実際に泊まってみよう……!
さらに2020年には突如、川久所有の貯蔵品が一般公開されるとともに、川久の建築そのものを美術品と捉え、川久ミュージアムと称し、宿泊せずとも気軽にホテル内を見学できるようになった。これはぜひとも見てみたい。せっかくなので宿泊もしてみたいところだ。
大阪から特急で2時間半。
和歌山県、白浜駅に降り立った。
駅前では旅人を出迎えるように、商店群が立ちはだかっていた。
どの店も大きな看板を掲げ、私に向かってアピールしてくる。
めはり、さんま、まぐろ、梅干し…なじみのない名産品は、随分遠くまで来たんだなと旅情を感じるものだ。
看板、商店、アーケード…駅前を構成しているものすべてに、長い時を刻んできた形跡が見て取れる。古い建物が好きな私にとって、心躍る街並みだ。
同じ駅で降りた者の多くは、アドベンチャーワールド行きのバスに並び始める。アドベンチャーワールドでは最近、パンダの赤ちゃんが生まれたらしい。
私はといえば、人々と違う方向へと歩き、ひとりレンタカー店で車を借りる。店内では爽快感と疾走感でドライブを盛り上げるCDを貸し出していた。
走り出して5分もしないうちに、道路の脇にはヤシの木が並びはじめ、遠くには砂浜と海水浴場が見えてきた。海開きにはまだ早いが、気分は真夏だ。頭の中ではずっと、湘南乃風がループしている。
海岸沿いには巨大なリゾートホテルと小さな民宿が立ち並ぶ。肌寒い季節ということもあって、歩く人はほとんどいない。海水浴場のある中心部から離れるに従って、ホテルや店舗の数はまばらになり、よく見ると休業や閉業している店も目立つようになってきた。
その代わり、個人商店や学校、民家やアパートが増え、既視感のあるのどかな街並みになってきた。
貝殻を売る店、梅干し専門店、たばこ屋、民間車検工場、食品スーパーが並ぶ突き当りに、ホテル川久はそびえ立つ。周りの景色に馴染まない圧倒的な違和感は、わたしの好奇心を猛烈に惹きつけた。

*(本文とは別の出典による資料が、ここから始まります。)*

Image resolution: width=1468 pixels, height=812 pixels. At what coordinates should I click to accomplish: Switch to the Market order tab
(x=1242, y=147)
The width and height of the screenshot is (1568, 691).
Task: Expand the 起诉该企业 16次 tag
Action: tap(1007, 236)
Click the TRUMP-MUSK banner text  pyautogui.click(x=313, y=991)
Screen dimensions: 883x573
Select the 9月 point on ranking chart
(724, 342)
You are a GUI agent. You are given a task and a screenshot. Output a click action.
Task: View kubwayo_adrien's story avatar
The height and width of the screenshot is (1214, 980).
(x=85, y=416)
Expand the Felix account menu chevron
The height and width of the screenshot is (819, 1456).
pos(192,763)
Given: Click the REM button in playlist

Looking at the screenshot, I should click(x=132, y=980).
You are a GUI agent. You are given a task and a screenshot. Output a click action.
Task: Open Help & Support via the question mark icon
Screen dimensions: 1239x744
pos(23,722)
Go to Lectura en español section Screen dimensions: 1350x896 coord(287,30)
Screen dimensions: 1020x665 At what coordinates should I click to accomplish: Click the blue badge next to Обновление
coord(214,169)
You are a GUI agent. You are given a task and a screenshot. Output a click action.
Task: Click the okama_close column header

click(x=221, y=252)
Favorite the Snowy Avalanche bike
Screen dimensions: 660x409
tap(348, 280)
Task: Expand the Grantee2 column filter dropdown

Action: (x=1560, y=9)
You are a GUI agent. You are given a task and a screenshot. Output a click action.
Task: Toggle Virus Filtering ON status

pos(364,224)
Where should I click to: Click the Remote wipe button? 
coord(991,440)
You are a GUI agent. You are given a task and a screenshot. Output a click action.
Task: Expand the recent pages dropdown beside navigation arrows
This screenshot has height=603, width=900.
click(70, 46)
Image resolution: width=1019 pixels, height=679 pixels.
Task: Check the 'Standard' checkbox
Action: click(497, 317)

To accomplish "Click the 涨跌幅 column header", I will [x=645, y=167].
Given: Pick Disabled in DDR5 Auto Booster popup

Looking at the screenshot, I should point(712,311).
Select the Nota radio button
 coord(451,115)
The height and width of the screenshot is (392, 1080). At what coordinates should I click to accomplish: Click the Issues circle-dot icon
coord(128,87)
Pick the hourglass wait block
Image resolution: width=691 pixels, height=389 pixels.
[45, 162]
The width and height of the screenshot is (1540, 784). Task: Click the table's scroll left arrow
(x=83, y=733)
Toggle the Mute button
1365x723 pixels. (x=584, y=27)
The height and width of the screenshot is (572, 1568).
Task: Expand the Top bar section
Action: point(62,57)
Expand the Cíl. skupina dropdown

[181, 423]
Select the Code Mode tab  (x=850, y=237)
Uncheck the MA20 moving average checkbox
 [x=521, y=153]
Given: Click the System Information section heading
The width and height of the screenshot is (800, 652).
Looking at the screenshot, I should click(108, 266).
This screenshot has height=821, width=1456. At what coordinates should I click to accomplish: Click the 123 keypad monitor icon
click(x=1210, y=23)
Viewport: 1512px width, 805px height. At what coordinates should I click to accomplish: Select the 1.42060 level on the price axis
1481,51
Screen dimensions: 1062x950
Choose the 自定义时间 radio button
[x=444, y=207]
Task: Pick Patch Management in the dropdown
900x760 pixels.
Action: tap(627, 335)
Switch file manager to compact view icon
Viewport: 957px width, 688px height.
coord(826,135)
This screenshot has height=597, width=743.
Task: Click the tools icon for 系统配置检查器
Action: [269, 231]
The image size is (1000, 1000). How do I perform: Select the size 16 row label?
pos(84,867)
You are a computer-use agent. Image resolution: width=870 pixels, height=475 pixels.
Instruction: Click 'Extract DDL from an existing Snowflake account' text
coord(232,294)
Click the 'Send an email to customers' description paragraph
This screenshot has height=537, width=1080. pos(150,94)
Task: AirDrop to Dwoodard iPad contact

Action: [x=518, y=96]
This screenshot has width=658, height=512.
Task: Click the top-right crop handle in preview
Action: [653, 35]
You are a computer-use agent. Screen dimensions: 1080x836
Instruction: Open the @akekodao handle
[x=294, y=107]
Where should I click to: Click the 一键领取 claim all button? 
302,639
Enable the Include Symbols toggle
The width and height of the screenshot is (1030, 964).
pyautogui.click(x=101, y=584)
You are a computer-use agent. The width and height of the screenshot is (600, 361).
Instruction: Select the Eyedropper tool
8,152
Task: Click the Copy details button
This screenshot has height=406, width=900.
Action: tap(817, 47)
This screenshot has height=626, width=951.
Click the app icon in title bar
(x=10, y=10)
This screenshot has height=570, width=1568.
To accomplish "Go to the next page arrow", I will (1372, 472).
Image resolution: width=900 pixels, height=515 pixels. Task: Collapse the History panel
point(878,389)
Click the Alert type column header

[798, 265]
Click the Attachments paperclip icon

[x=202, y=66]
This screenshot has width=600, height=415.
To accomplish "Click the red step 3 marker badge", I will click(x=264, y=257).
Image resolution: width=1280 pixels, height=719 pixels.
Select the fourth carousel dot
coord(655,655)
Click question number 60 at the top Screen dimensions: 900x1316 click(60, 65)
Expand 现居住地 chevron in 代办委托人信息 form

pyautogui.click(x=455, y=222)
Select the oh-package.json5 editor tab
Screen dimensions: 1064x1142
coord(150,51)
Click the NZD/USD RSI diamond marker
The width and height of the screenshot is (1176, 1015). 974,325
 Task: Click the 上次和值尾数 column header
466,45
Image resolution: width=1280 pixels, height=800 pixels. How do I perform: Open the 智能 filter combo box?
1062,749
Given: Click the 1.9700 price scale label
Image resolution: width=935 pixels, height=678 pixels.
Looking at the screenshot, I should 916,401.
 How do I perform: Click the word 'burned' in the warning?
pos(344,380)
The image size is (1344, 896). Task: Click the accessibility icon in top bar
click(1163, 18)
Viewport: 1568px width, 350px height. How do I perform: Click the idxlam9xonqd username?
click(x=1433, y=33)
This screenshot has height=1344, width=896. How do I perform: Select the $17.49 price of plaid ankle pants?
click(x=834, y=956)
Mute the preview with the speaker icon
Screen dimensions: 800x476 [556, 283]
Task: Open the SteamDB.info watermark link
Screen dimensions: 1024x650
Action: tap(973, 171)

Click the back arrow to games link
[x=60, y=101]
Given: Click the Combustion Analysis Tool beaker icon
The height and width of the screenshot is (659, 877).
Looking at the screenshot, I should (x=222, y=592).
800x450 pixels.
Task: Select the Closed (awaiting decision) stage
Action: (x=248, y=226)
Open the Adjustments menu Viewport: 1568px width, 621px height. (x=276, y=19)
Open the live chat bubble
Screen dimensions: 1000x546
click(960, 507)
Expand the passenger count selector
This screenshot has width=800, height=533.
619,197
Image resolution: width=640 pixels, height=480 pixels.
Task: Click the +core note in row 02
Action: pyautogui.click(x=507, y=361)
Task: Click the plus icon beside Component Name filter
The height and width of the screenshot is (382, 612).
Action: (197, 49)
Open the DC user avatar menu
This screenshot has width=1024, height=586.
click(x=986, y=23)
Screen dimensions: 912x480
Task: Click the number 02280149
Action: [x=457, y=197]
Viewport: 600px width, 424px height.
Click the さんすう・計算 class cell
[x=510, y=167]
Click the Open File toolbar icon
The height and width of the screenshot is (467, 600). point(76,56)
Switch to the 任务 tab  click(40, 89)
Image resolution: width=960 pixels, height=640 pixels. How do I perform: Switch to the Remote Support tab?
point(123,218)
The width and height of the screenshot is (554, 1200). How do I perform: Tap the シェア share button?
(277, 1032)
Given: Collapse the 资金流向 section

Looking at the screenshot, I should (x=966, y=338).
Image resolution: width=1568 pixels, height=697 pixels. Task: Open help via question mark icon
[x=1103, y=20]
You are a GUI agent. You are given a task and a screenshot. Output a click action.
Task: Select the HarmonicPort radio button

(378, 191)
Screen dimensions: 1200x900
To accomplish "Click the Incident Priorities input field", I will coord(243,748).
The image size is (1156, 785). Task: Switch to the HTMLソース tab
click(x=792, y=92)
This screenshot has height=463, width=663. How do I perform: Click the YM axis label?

いよいよオレンジ色の城を目の前にすると、これから王様に謁見するか、はたまたラスボスと対峙するかのような、緊張と高揚感が襲う。城を前に立ち止まり、気持ちを整え唾を飲む。勇者にでもなった気分だ。
目に映るものすべてが「豪華絢爛」
ホテルに近づくやいなやスタッフの方に案内された。ホテル内に通されるとまず驚くのがロビーだ。モザイクでできた床、大理石のような巨大な柱、金色に輝く大きな天井、目に映るものすべてが豪華絢爛で、歩くだけで高貴な気分になる。
目に映るすべて、最高級の材料と一流の職人が作った、ハリボテや見せかけではない正真正銘の本物だ。なんの知識もない私でさえ、その迫力に圧倒される。
まずは解説ガイドを片手にホテルを見学する。